##### Task inputs

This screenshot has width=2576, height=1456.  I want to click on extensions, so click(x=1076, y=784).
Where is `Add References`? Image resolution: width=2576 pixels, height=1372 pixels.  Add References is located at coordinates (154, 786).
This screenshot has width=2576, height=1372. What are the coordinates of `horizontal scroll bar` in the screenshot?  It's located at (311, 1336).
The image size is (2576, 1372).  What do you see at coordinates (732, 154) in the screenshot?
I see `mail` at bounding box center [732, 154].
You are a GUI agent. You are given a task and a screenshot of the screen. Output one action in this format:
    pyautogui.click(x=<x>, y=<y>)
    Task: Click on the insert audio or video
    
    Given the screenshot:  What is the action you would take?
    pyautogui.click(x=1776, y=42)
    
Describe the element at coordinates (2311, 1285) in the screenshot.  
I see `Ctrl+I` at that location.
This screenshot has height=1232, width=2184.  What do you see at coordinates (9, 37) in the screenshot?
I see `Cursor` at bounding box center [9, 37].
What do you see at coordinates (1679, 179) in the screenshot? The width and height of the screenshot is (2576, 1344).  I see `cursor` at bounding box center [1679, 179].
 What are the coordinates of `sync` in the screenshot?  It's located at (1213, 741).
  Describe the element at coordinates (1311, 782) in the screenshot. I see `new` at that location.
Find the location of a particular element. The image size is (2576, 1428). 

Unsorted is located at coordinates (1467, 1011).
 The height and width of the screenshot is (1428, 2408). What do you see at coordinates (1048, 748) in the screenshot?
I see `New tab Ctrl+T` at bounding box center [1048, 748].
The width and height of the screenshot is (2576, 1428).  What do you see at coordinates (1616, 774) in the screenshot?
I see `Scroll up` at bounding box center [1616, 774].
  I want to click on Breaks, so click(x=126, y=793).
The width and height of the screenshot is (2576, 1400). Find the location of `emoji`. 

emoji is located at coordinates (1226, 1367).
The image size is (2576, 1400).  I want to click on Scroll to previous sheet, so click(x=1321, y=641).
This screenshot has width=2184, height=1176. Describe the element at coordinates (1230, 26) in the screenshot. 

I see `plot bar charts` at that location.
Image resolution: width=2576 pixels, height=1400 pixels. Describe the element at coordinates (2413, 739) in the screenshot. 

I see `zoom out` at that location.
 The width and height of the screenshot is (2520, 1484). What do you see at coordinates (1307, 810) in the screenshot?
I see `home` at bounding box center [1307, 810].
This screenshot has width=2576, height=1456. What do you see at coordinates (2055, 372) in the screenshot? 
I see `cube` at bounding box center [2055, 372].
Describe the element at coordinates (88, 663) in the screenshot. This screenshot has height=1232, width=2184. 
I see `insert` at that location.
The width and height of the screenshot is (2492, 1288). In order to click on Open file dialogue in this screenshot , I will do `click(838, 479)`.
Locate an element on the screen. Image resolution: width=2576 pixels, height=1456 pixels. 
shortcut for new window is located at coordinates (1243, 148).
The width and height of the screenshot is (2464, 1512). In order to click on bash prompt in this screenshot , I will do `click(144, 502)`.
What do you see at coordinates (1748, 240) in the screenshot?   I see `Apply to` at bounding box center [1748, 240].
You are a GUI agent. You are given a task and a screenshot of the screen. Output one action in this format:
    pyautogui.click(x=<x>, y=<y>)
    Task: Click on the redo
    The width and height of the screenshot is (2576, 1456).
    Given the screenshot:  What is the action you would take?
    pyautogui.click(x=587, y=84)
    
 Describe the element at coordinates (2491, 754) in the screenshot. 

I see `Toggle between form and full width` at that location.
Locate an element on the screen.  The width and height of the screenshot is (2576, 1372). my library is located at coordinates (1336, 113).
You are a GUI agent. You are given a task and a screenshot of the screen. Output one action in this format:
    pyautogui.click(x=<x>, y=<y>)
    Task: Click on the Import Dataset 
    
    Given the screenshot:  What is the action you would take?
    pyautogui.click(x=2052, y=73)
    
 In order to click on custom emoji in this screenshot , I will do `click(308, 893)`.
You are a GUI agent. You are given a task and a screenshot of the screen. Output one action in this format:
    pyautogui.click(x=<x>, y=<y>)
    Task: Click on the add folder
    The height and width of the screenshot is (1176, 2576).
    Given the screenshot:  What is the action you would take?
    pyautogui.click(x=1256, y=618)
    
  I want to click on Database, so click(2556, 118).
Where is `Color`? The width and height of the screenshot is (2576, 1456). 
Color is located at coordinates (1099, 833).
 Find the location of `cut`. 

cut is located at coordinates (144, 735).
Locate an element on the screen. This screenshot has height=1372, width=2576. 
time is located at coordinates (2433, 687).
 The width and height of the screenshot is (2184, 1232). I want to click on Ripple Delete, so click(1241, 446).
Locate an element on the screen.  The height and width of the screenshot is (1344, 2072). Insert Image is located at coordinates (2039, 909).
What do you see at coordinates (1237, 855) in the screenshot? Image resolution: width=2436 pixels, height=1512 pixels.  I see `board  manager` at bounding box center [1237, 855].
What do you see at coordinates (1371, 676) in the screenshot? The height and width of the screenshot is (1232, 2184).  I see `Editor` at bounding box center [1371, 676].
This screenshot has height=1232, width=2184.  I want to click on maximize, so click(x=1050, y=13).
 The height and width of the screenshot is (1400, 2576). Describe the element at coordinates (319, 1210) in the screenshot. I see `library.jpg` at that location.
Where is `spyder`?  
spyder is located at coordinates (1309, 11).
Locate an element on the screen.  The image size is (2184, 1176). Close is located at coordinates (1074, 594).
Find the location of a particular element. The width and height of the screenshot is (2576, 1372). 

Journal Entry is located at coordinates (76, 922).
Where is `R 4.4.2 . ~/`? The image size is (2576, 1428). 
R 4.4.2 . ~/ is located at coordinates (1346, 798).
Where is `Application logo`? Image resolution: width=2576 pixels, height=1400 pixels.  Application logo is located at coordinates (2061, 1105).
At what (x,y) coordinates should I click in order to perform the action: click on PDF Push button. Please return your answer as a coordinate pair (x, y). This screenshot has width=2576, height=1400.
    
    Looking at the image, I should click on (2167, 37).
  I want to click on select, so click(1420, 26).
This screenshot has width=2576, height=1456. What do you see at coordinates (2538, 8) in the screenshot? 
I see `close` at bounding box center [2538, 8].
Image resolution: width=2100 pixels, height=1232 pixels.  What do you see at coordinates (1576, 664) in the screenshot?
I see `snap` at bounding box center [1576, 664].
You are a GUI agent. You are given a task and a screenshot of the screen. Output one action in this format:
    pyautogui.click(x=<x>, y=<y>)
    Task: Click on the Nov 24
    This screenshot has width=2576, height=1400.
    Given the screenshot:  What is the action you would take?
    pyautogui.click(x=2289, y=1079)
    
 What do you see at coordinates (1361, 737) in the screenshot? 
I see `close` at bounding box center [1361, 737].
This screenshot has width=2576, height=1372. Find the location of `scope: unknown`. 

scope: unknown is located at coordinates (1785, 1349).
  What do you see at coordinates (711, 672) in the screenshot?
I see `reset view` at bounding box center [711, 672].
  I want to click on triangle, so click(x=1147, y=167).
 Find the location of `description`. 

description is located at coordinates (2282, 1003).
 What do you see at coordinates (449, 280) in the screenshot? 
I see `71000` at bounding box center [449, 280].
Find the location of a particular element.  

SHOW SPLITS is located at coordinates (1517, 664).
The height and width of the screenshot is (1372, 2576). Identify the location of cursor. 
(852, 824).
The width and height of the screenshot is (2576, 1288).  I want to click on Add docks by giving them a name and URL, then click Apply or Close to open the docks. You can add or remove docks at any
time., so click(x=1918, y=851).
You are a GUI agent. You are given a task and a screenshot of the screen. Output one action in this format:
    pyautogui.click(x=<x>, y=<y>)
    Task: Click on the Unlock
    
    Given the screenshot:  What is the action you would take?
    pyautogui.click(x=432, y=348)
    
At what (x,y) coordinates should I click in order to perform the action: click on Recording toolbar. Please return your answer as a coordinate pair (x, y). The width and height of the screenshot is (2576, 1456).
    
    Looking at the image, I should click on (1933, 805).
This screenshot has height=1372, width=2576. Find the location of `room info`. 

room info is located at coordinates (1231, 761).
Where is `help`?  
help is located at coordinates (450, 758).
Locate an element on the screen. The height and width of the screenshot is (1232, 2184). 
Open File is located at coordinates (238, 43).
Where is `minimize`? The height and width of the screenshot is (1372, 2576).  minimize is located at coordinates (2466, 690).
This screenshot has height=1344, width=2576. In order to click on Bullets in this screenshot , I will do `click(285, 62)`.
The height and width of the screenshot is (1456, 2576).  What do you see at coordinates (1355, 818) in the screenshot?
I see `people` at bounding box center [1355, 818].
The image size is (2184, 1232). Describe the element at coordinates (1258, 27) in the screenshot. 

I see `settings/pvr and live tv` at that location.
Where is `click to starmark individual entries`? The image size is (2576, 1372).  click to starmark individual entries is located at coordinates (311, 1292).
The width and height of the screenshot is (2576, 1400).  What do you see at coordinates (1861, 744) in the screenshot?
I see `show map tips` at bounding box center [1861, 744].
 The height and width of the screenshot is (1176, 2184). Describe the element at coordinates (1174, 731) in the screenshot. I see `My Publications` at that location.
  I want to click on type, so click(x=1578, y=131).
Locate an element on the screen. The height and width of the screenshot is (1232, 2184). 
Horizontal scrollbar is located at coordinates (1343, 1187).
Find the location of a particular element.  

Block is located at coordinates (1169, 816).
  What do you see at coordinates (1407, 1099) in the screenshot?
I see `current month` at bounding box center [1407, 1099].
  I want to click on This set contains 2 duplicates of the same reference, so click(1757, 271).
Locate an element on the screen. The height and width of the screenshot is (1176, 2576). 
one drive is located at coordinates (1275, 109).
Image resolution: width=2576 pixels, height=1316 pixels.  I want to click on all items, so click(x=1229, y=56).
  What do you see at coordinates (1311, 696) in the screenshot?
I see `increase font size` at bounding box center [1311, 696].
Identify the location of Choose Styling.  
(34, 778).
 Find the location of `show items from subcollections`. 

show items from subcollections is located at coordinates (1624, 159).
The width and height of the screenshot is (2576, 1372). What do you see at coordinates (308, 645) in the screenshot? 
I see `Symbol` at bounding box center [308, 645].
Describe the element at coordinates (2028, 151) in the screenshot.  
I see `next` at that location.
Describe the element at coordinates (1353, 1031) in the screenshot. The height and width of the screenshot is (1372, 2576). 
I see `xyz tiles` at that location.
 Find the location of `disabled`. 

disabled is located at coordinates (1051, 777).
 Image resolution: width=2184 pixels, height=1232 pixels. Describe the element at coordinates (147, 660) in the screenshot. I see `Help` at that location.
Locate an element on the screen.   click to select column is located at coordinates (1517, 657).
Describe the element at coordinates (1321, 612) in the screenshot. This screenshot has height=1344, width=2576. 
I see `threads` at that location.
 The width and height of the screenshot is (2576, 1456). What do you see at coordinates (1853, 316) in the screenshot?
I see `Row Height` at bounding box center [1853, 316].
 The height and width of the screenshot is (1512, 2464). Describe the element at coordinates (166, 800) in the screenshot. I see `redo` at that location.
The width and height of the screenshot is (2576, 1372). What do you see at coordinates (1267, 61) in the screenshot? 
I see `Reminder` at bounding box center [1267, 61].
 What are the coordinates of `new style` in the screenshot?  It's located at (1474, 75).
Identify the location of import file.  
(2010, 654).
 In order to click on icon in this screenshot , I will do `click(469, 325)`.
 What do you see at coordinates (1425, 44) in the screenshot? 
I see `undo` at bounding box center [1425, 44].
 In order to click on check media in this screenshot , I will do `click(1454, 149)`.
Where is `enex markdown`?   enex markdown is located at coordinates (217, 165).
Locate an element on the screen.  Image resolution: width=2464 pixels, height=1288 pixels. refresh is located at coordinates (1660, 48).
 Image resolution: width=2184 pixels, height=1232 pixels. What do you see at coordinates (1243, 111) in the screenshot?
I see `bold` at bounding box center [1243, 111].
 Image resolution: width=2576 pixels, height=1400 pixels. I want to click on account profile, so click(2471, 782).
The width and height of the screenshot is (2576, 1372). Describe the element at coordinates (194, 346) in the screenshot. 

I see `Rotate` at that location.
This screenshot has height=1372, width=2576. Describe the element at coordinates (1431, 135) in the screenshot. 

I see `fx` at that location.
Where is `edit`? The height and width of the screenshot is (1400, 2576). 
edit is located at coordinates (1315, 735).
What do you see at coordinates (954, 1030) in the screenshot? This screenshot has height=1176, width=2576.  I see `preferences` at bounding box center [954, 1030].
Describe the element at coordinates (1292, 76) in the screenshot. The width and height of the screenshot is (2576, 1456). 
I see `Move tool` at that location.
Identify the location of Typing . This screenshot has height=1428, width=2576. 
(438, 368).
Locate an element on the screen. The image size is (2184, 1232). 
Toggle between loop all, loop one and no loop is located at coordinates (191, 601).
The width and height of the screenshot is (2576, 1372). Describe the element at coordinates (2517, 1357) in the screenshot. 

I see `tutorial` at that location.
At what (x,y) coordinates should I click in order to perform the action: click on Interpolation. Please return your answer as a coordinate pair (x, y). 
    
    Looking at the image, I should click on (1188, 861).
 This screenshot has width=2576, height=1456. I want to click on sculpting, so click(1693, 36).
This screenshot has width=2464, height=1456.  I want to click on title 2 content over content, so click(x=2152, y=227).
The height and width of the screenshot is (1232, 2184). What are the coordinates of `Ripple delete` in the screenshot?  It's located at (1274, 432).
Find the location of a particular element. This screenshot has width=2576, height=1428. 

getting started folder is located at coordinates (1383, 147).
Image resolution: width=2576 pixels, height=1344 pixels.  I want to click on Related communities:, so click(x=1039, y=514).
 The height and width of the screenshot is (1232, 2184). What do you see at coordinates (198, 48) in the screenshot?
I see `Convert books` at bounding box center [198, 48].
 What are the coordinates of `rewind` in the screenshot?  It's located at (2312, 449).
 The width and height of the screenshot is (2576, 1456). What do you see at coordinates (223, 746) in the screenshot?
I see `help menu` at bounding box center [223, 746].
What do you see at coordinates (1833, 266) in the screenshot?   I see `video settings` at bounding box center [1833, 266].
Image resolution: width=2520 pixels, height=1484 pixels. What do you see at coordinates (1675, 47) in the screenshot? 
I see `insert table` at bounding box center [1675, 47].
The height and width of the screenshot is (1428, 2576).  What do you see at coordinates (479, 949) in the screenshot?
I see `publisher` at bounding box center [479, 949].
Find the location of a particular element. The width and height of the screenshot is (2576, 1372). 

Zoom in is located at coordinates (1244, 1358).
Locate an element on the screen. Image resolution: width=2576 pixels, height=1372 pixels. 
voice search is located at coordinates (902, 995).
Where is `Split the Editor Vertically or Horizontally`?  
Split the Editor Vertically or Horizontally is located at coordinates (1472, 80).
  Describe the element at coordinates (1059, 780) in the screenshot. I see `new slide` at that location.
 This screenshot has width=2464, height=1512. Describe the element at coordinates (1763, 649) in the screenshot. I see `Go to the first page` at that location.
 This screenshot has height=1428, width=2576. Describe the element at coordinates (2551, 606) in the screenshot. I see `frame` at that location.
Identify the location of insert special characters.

##########

Stated task: Reproduce the records from the line with "1357) in the screenshot." up to and including the line with "center [1675, 47].", switching "particular element" to "specific element" and leaving all else unchanged. Give only those lines.

Worked solution:
The width and height of the screenshot is (2576, 1372). Describe the element at coordinates (2517, 1357) in the screenshot. 

I see `tutorial` at that location.
At what (x,y) coordinates should I click in order to perform the action: click on Interpolation. Please return your answer as a coordinate pair (x, y). 
    
    Looking at the image, I should click on (1188, 861).
 This screenshot has width=2576, height=1456. I want to click on sculpting, so click(1693, 36).
This screenshot has width=2464, height=1456.  I want to click on title 2 content over content, so click(x=2152, y=227).
The height and width of the screenshot is (1232, 2184). What are the coordinates of `Ripple delete` in the screenshot?  It's located at (1274, 432).
Find the location of a specific element. This screenshot has width=2576, height=1428. 

getting started folder is located at coordinates (1383, 147).
Image resolution: width=2576 pixels, height=1344 pixels.  I want to click on Related communities:, so click(x=1039, y=514).
 The height and width of the screenshot is (1232, 2184). What do you see at coordinates (198, 48) in the screenshot?
I see `Convert books` at bounding box center [198, 48].
 What are the coordinates of `rewind` in the screenshot?  It's located at (2312, 449).
 The width and height of the screenshot is (2576, 1456). What do you see at coordinates (223, 746) in the screenshot?
I see `help menu` at bounding box center [223, 746].
What do you see at coordinates (1833, 266) in the screenshot?   I see `video settings` at bounding box center [1833, 266].
Image resolution: width=2520 pixels, height=1484 pixels. What do you see at coordinates (1675, 47) in the screenshot? 
I see `insert table` at bounding box center [1675, 47].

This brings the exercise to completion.